Ad appena dieci anni, durante la peste che colpì il nord dell’Italia, mandato a studiare a Firenze, fece il voto di castità. Era durante una sua frequentazione della Chiesa dell’Annunziata che ebbe una visione, il Signore gli mostrava due vie: quella mondana, che aveva percorso durante la sua infanzia e che non sarebbe arrivata a niente di bello, e quella evangelica, che aveva già incontrato a cinque anni attraverso l’esempio della mamma e delle sue parole. Due anni dopo, san Carlo Borromeo, non solo non lo riprese per questa decisione, ma volle dargli personalmente la prima eucaristia.
Per vari anni e durante gli studi superiori fu mandato in varie corti a seguito del principe ereditario, don Diego. Trovava comunque il tempo per meditare e pregare. Lesse un opuscoletto di san Pietro Canisio e di lettere scritte dai missionari gesuiti nelle Indie. Capì allora che il suo posto era nella Compagnia di Gesù.

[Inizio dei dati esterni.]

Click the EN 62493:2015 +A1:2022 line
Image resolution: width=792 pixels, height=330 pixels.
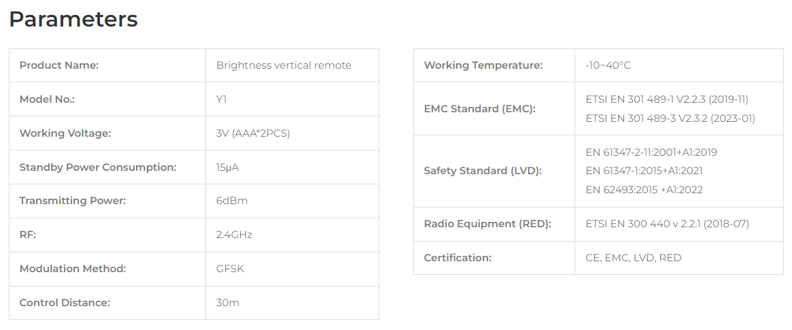pyautogui.click(x=644, y=190)
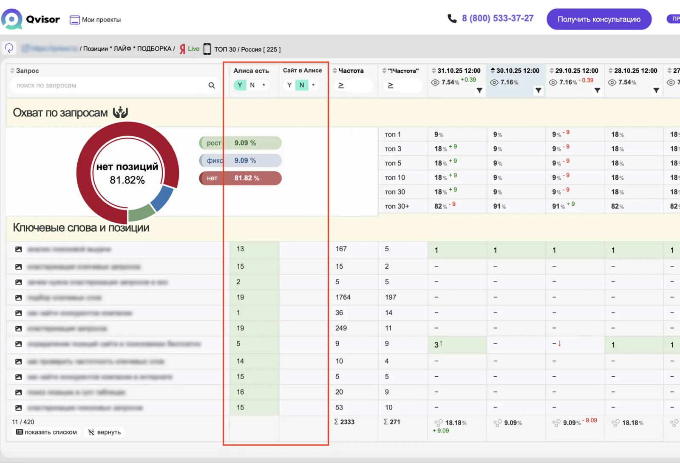680x463 pixels.
Task: Open Мои проекты from the header
Action: coord(95,20)
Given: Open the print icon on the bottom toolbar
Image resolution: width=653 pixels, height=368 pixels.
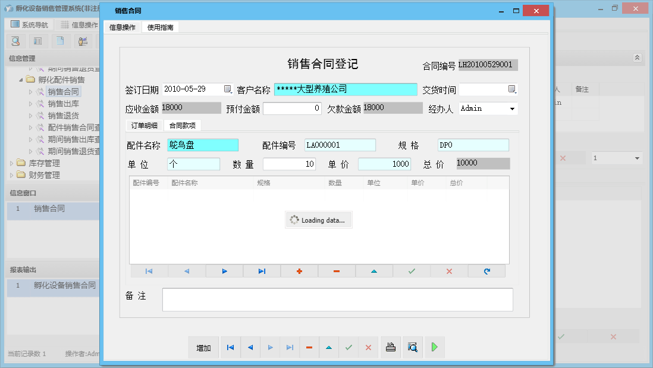Looking at the screenshot, I should tap(391, 347).
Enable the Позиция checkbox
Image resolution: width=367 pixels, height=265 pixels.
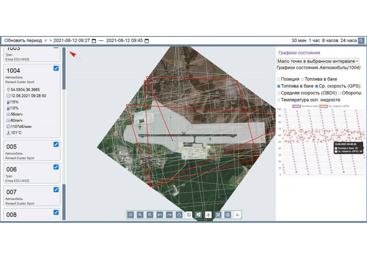pos(279,79)
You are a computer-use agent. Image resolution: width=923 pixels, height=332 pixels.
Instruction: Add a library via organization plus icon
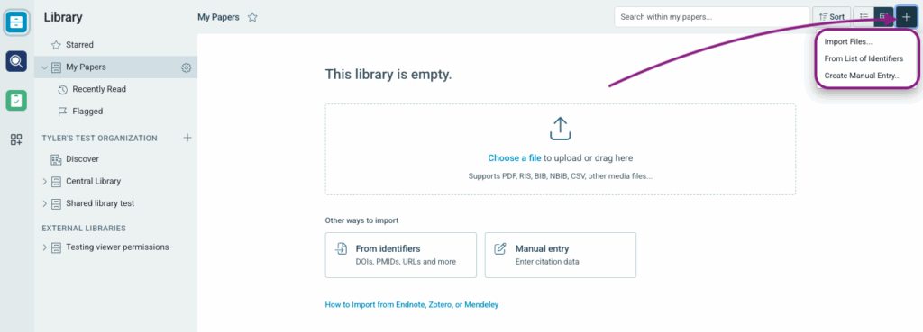coord(187,138)
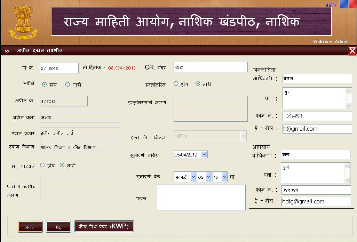Image resolution: width=357 pixels, height=242 pixels.
Task: Select नाही radio for अपील
Action: coord(68,84)
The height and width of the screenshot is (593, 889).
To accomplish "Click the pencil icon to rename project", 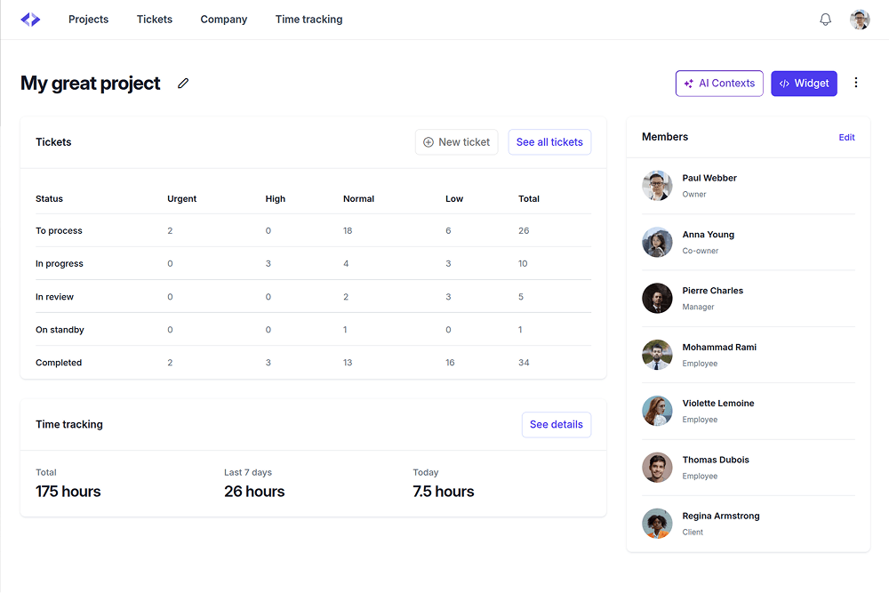I will pyautogui.click(x=183, y=84).
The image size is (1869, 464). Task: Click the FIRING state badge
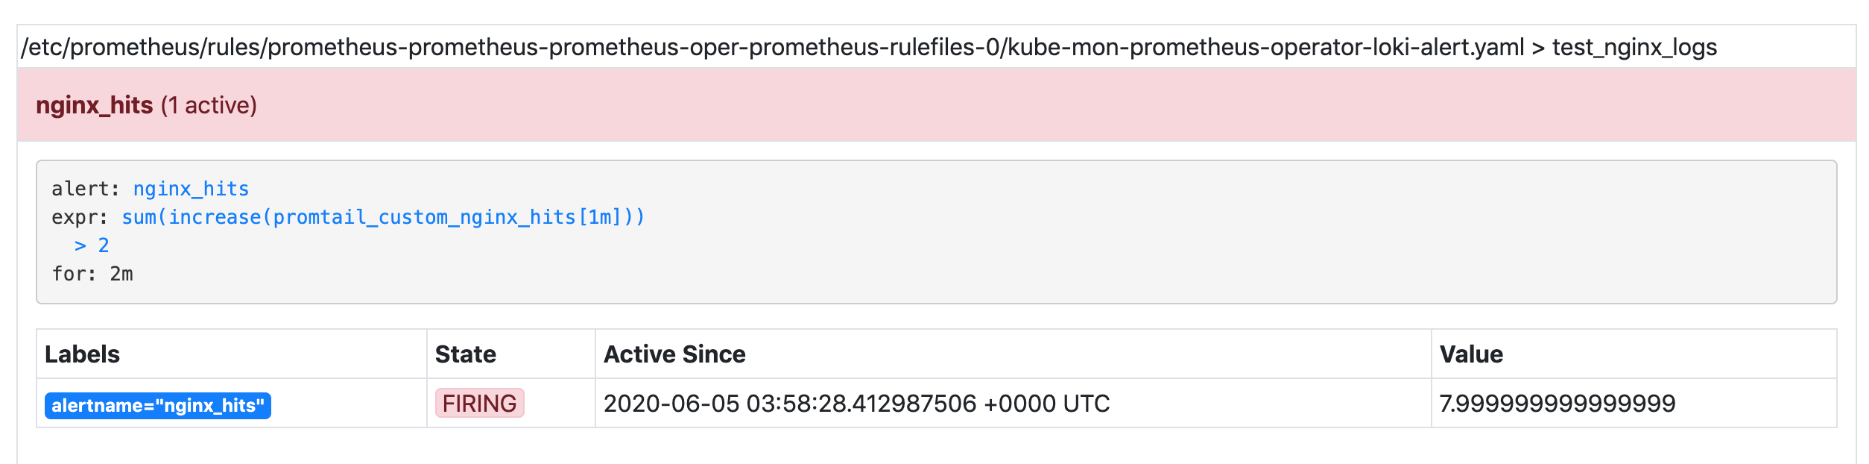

Il 25 novembre 1585 entrò finalmente nel noviziato dei gesuiti a Roma. Sotto la guida di Roberto Bellarmino, terminò brillantemente i suoi studi di filosofia e iniziò la teologia. Dopo una parentesi nel castello paterno per rappacificare il fratello Rodolfo col padre, ritornò a Roma per iniziare l’ultimo anno di teologia nel 1590.
La peste scoppiò anche a Roma e Luigi chiese di servire gli infermi nell’ospedale di san Sisto. Nonostante il divieto poi in seguito di recarsi in ospedale, per la sua cagionevole salute, si prestò a servire in un ospedale, presso il Campidoglio, con meno persone gravi. E qui per aiutare un appestato durante il tragitto, contrasse la peste che lo portò alla morte il 21 giugno 1591. Aveva appena 23 anni. Scrivendo alla madre aveva detto: «Ci rivedremo in cielo e insieme uniti all’autore della nostra salvezza godremo gioie immortali...».
Fu proclamato santo nel 1726, nell’anno seguente patrono della gioventù e modello degli aspiranti al sacerdozio.